On 23 July, the UK will have a new Prime Minister. Both the front-runner Boris Johnson and his challenger, Foreign Secretary Jeremy Hunt, have promised to renegotiate the Withdrawal Agreement – something European leaders have dismissed out of hand – or leave with no-deal on 31 October.
APCO’s experts in London and Brussels consider how the two candidates would approach Brexit as Prime Minister, and how EU leaders are likely to respond.
The view from Brussels
The European Parliament elections and the appointment of the new leadership will have very little direct impact on the Brexit process. The current Commission remains in place until 31 October; Michel Barnier retains his mandate until Brexit happens. That mandate is of course shaped by the member states, notably Germany, France, the Netherlands and especially Ireland. None of those actors is likely to change their approach in the short term, except perhaps that they may actually harden their position if the new British Prime Minister botches his diplomacy.
The EU’s line has been consistent. The Withdrawal Agreement, as negotiated between the UK and the EU27, and ratified by the EU27, is not open for discussion. This covers the terms of departure – money, citizens’ rights and the Irish border. If the UK cannot ratify an agreement which was shaped to match Britain’s own red lines, the EU27 don’t see that as their problem to put right.

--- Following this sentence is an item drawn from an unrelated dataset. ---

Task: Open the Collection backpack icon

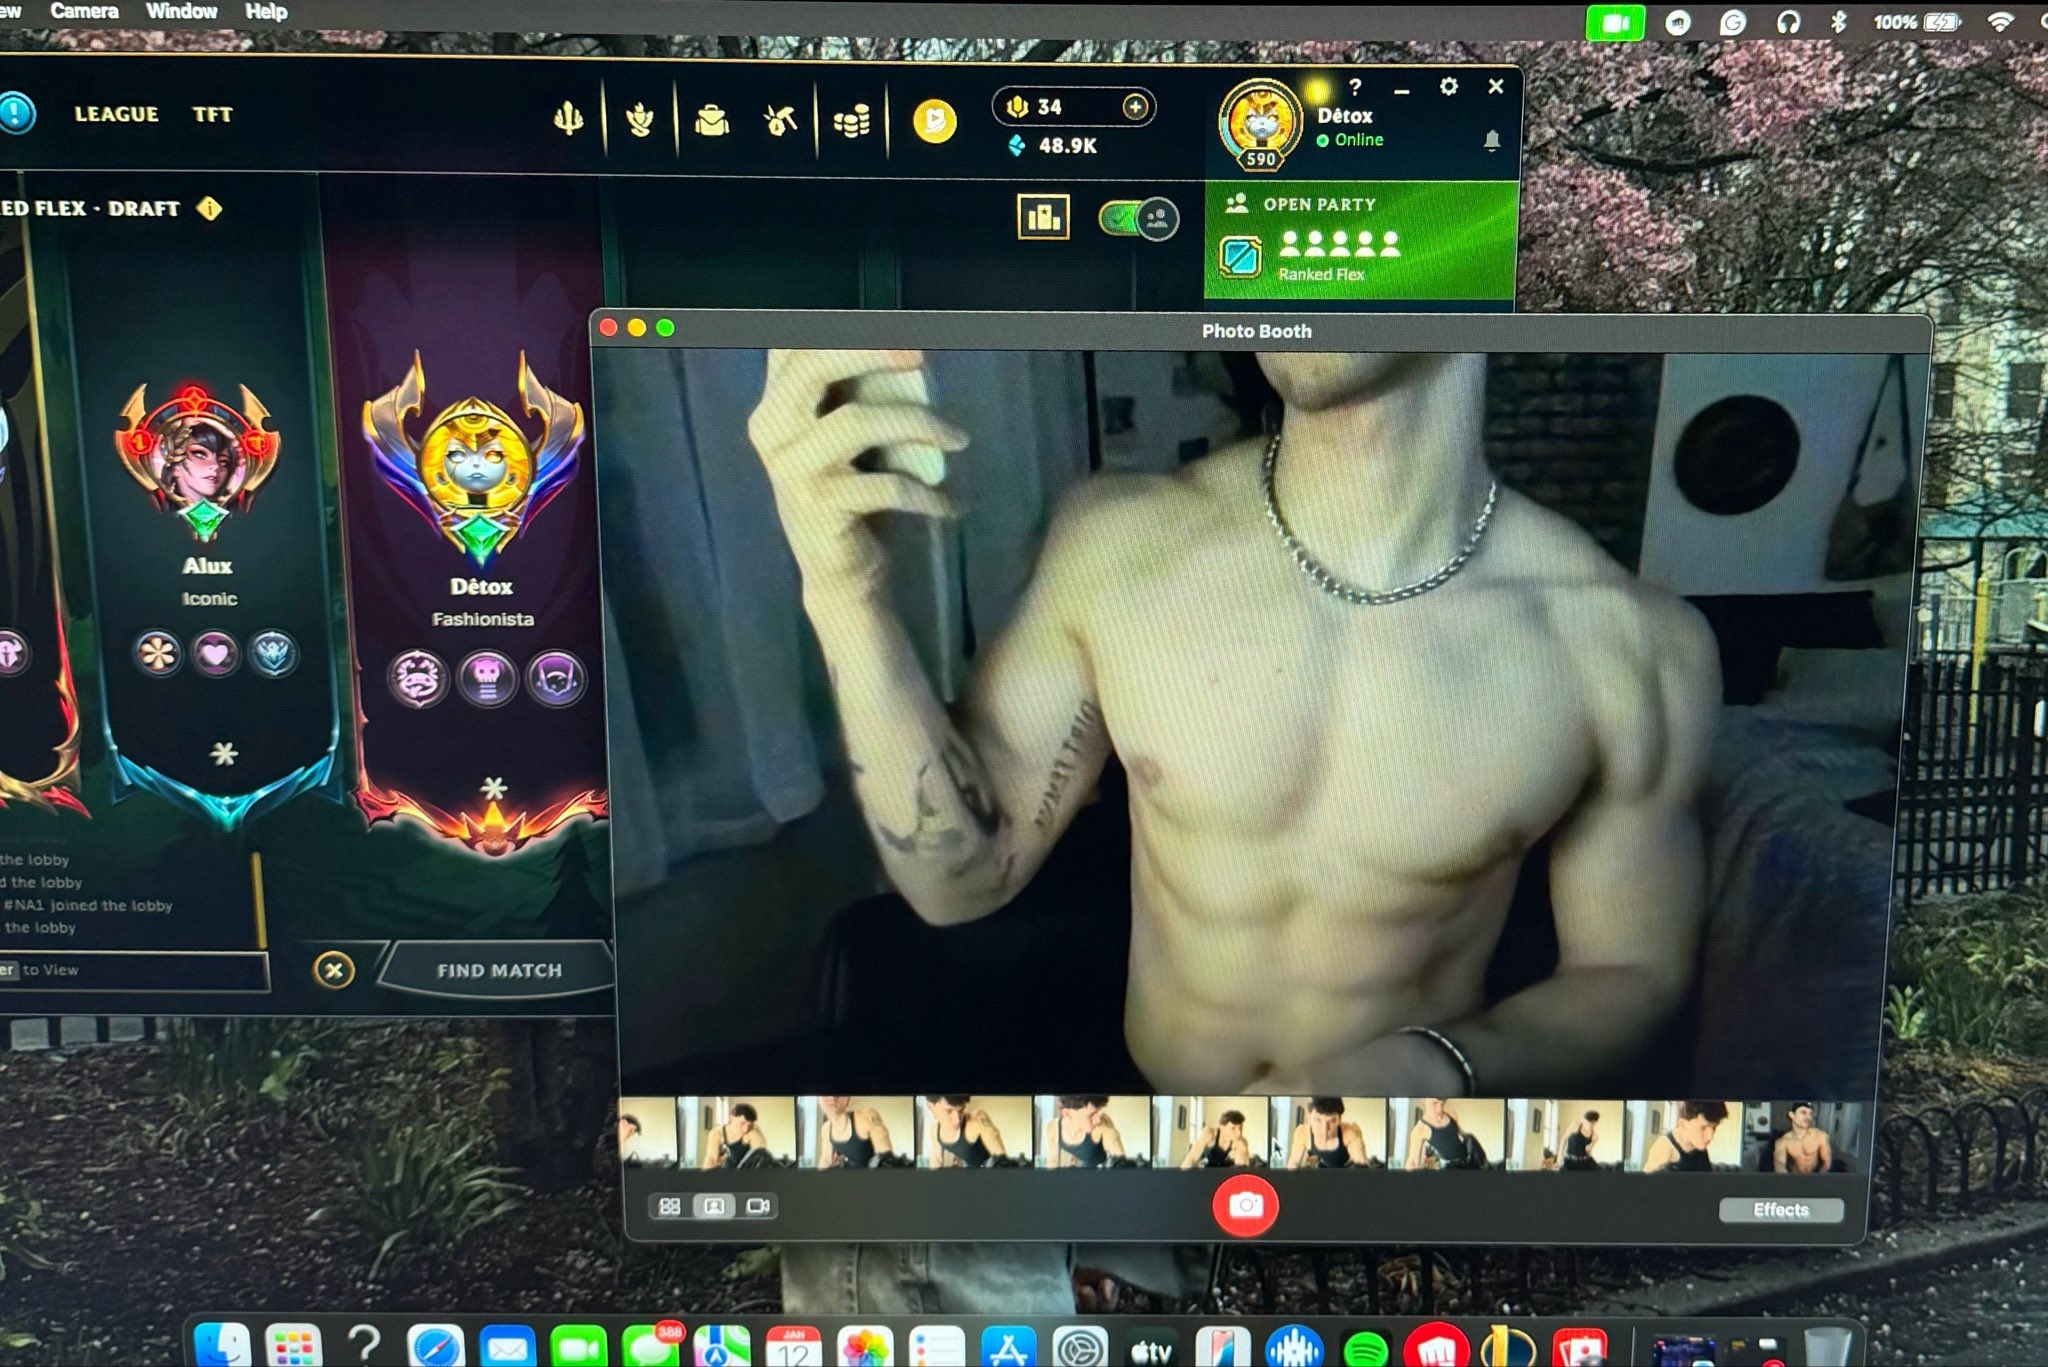Action: (711, 122)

Any constructively presented proposals from the new British Prime Minister to amend the accompanying Political Declaration, which sets the parameters of the future relationship between the UK and the EU, will be given a fair wind. But he would also need to show a credible chance of getting a changed deal through Parliament. All actors in the EU would prefer a closer relationship with the UK after Brexit, but they are not going to force it onto the British if they don’t seem to want it.
There’s very little divergence between the member states, the Commission and the European Parliament on any of this. Nobody wants to weaken core EU principles to satisfy a state that is leaving. The question of border management is technically complex, but Ireland’s view will be decisive – no other country will over-rule them on this point, as it would set a poor precedent for the EU’s treatment of other small countries with large non-EU neighbours. Britain’s failure to realise this was one of the biggest mistakes of the process.
Britain’s reputation for serious and mature diplomacy has been badly tarnished by the experience of the last few years. Europeans can read British newspapers, and they pay attention when their fellow citizens are described as bargaining chips (or worse), and when there are threats to withhold payments that have already been agreed. One of the two candidates for Prime Minister compared the EU to the Soviet Union, and the other compared it to Nazi Germany. It’s not a good start.
So the chance of a no-deal Brexit on 31 October is now seen in Europe as rather high. The EU as a whole faced up to that possibility from an early stage of the negotiations process. The French and Dutch are technically prepared to handle the situation at the ports (reportedly more so than the UK), and the Irish are grimly braced for an economic hit. (By the way, Ireland’s per capita GDP is now $75,000, compared to the UK’s $40,000, so there is some capacity to absorb the shock.)
A no-deal Brexit can be prevented if the UK manages to ratify the withdrawal agreement, with (or even without) agreed tweaks to the political declaration, before then; the 31 October deadline can be postponed if an election or a referendum has been called, or if the UK comes up with good operational reasons for a further delay. But the timescale is short. EU officials are prepared to work through August if necessary, but are also conscious of the timetable of the British party conference season which makes that prospect seem unlikely.
Of course, the UK could also revoke Brexit unilaterally at any time up to the scheduled departure date. But that’s probably the least likely outcome.